# Ear brag



## Storms (May 7, 2018)

Luka is about 13 weeks old, and just yesterday he sprouted his second ear! His right ear had been up for quite a while, but his left one was a bit lazy and stayed floppy for a while. What's even crazier is that the change happened in a matter of hours. My partner was home for lunch between 2-3 p.m., and the left ear was still floppy. I got home from work at 5, and both were standing!

Although we still had tons of time before they were both "supposed" to be up, I couldn't help but worry since many GSD pups his age have already gotten both of their ears. I'd love him no matter what, even if both ears were floppy, but I am so relieved to see he's developing normally. I'm still expecting them to drop again once he starts teething, but I'm still so happy that he's reached this GSD milestone.


----------



## tim_s_adams (Aug 9, 2017)

What a cute puppy! Don't be shocked if they don't continue to stand all the time, it's not uncommon for them to dance around (up then down then up) while teething.


----------



## sebrench (Dec 2, 2014)

What a cutie! Love those ears!


----------



## Nigel (Jul 10, 2012)

Our girl Tuke had her ears up when she came home between 8-9 weeks and hers stayed up. Her sisters ears were up but did a bit of a dance for a few days before staying up and Ranger came with his ears up too. Both our wgsl boys took up until 4-5 months before they stayed up for good. I’m not sure if there is some difference between lines or not?


----------



## MikeHayes43 (Aug 14, 2018)

I'm so excited that Gabriel's ears have Finally stood up. Now 18 weeks old.


----------



## stoli2003 (Aug 24, 2011)

Zore's ears at 17 weeks.


----------



## CometDog (Aug 22, 2017)

Adorable!!! Ah the ear dance <3


----------



## Atreu (Nov 30, 2018)

OMG!!! so cute!! <3 i love black gsds.


----------
*****
• _Goal 1_
Repeat everything in the forum thread about puppy ears from "## Nigel (Jul" down to "(Aug 14, 2018)", swapping "Ranger" for "Max".
• _Goal 2_
Put this sentence from the puppy-ear thread into Spanish: "His right ear had been up for quite a while, but his left one was a bit lazy and stayed floppy for a while."

• _Material_
*****
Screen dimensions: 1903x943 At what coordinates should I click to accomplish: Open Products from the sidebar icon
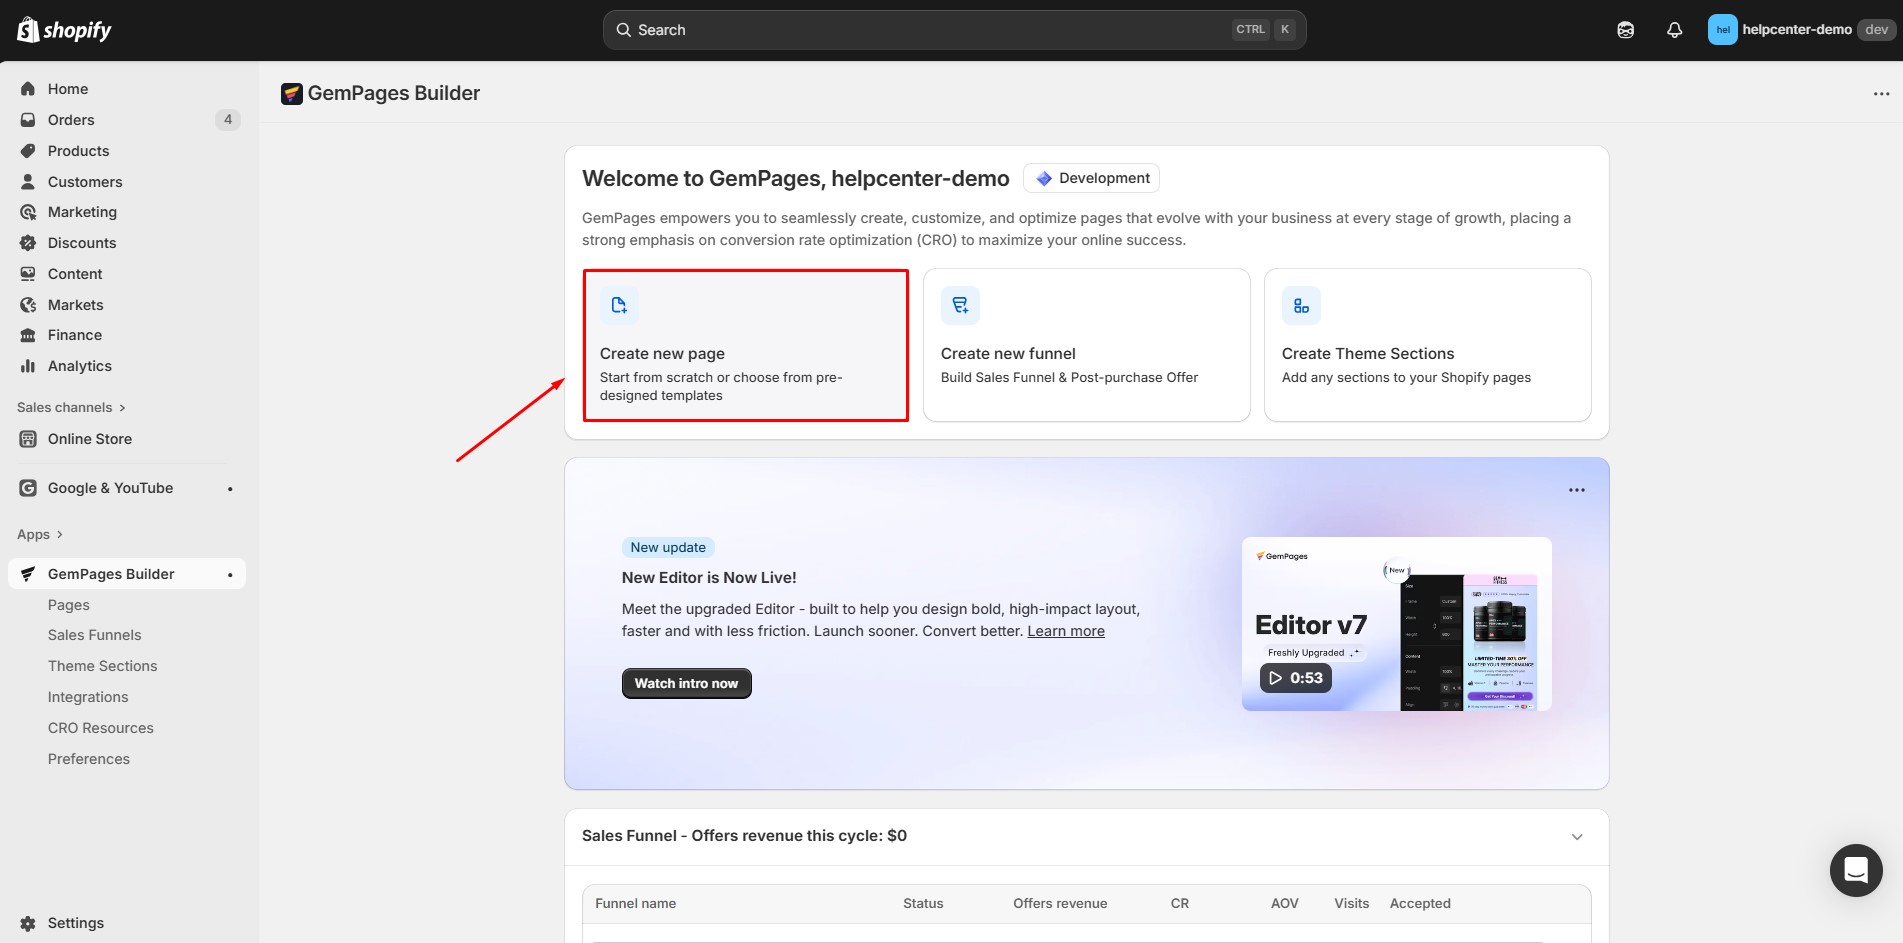(28, 150)
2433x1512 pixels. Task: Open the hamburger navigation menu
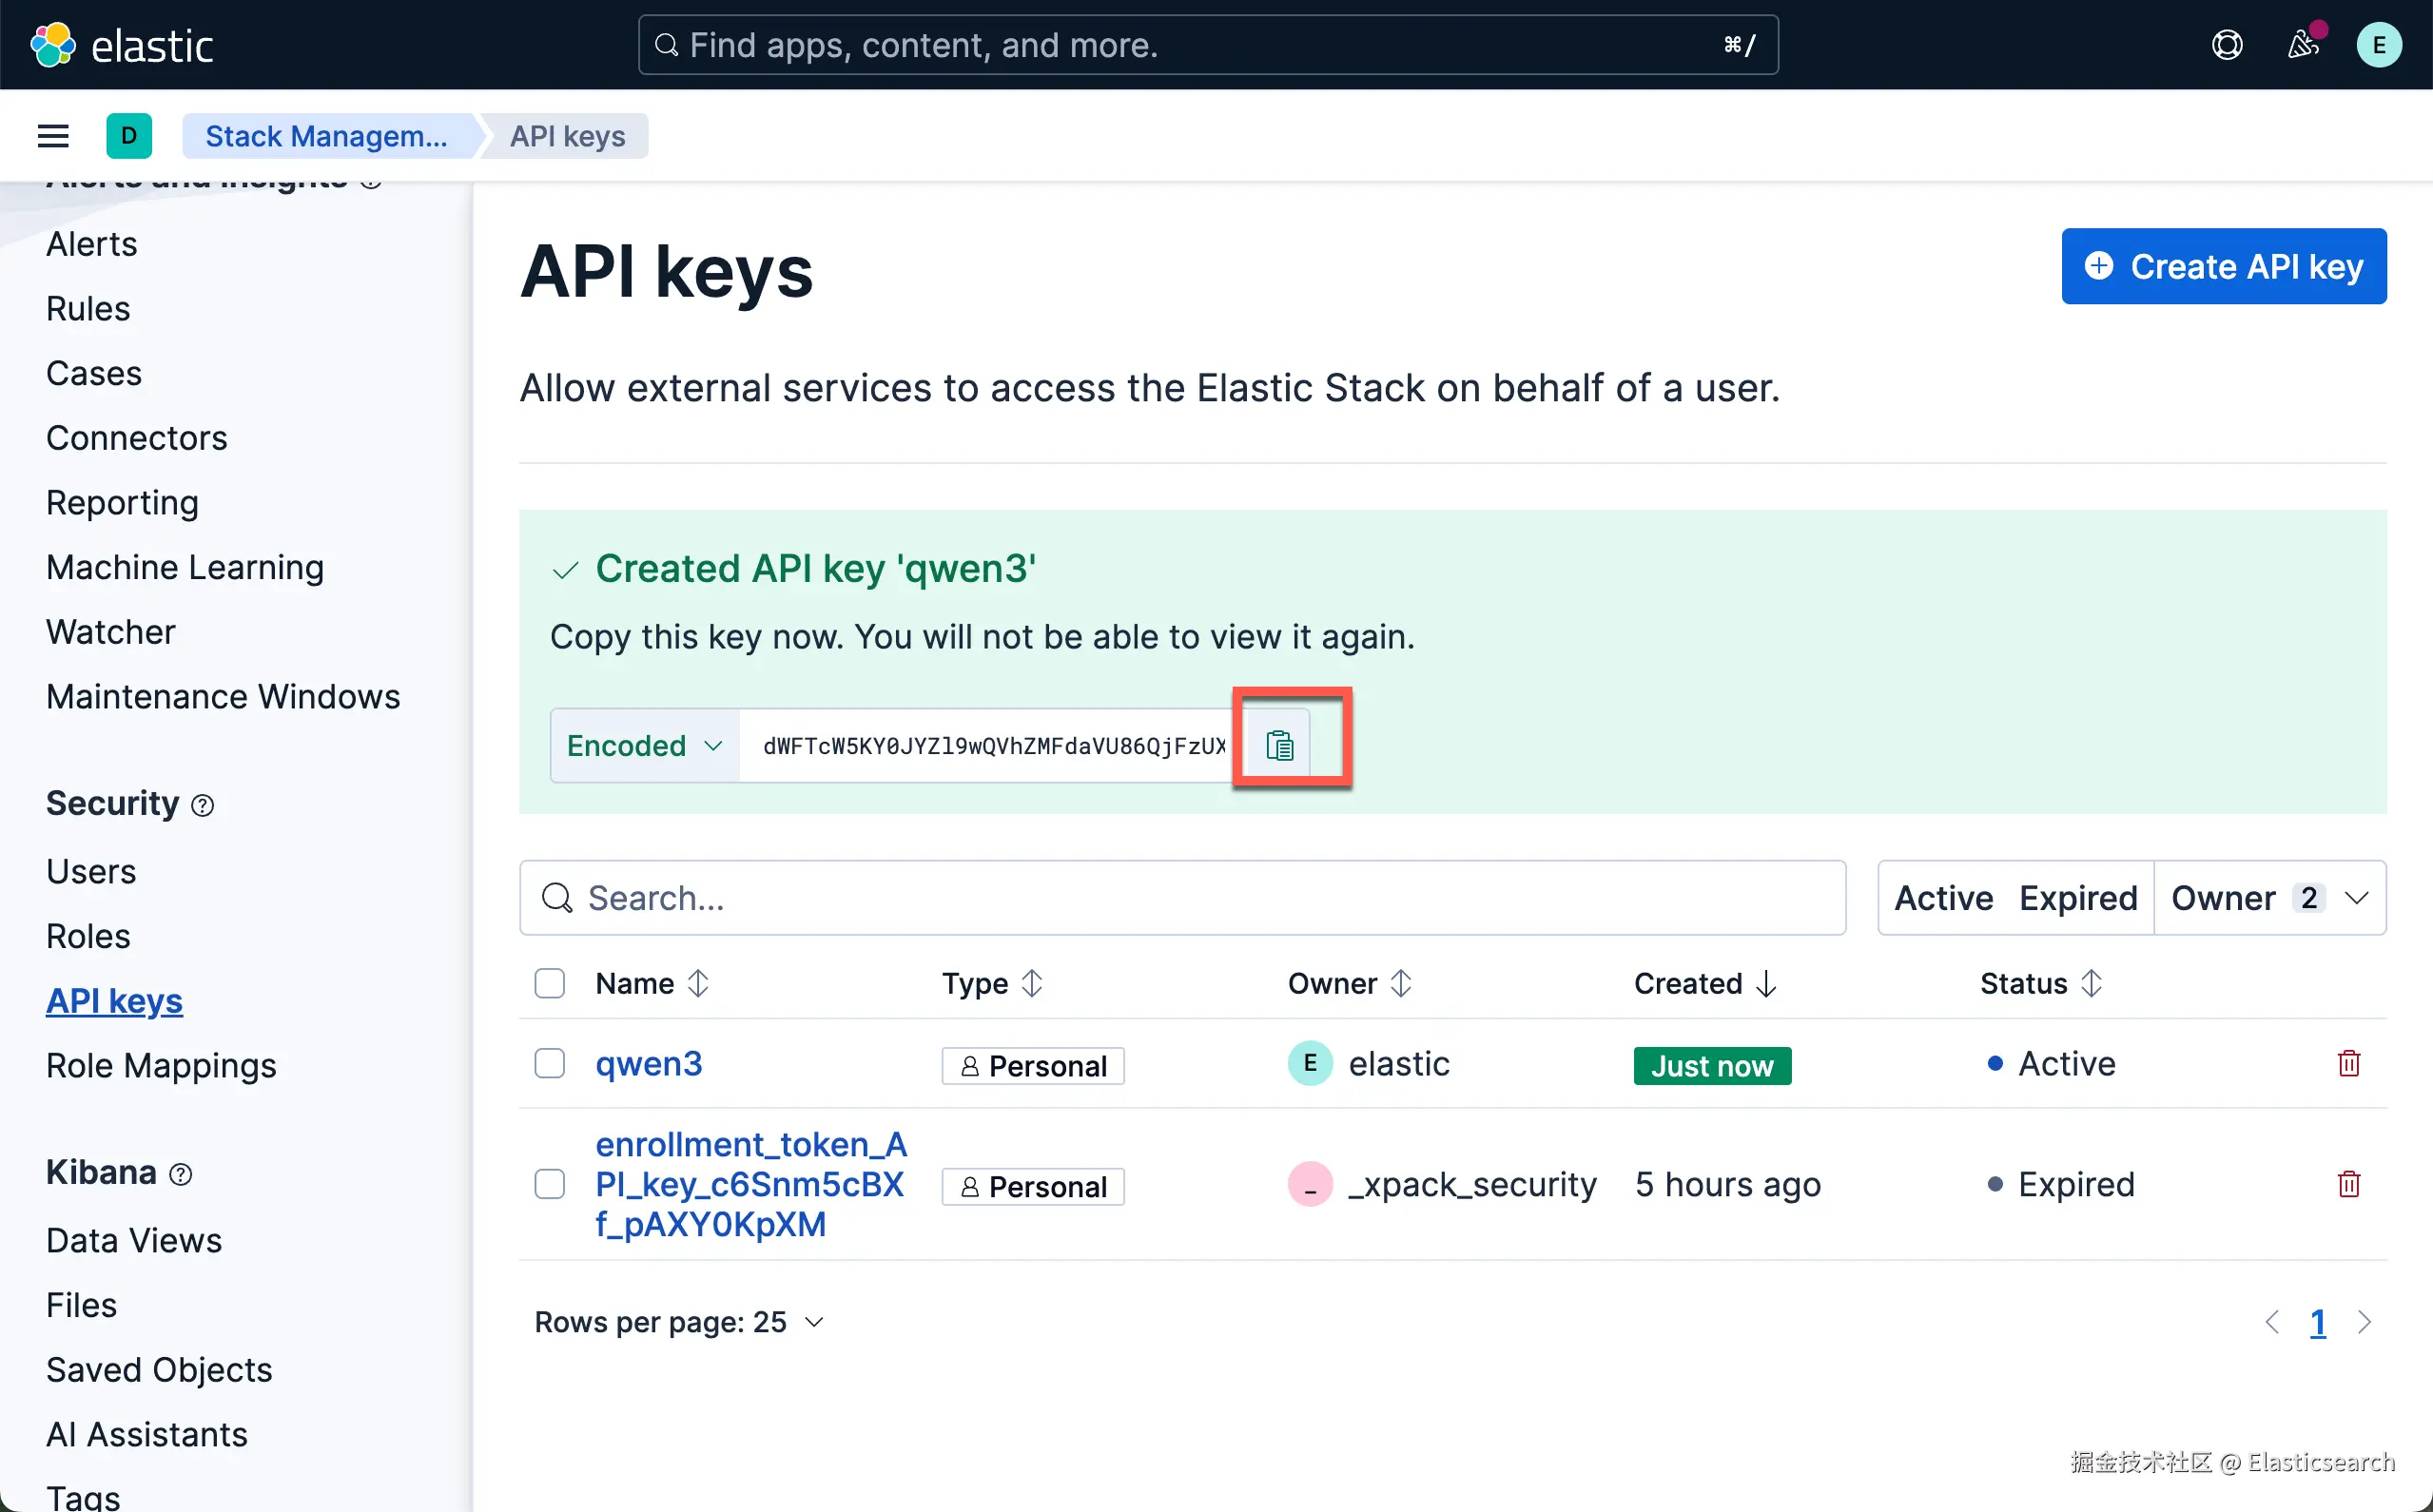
*****
• _Exercise result 1_
## Nigel (Jul 10, 2012)

Our girl Tuke had her ears up when she came home between 8-9 weeks and hers stayed up. Her sisters ears were up but did a bit of a dance for a few days before staying up and Max came with his ears up too. Both our wgsl boys took up until 4-5 months before they stayed up for good. I’m not sure if there is some difference between lines or not?


----------



## MikeHayes43 (Aug 14, 2018)

• _Exercise result 2_
Su oreja derecha llevaba bastante tiempo levantada, pero la izquierda era un poco perezosa y se quedó caída durante un tiempo.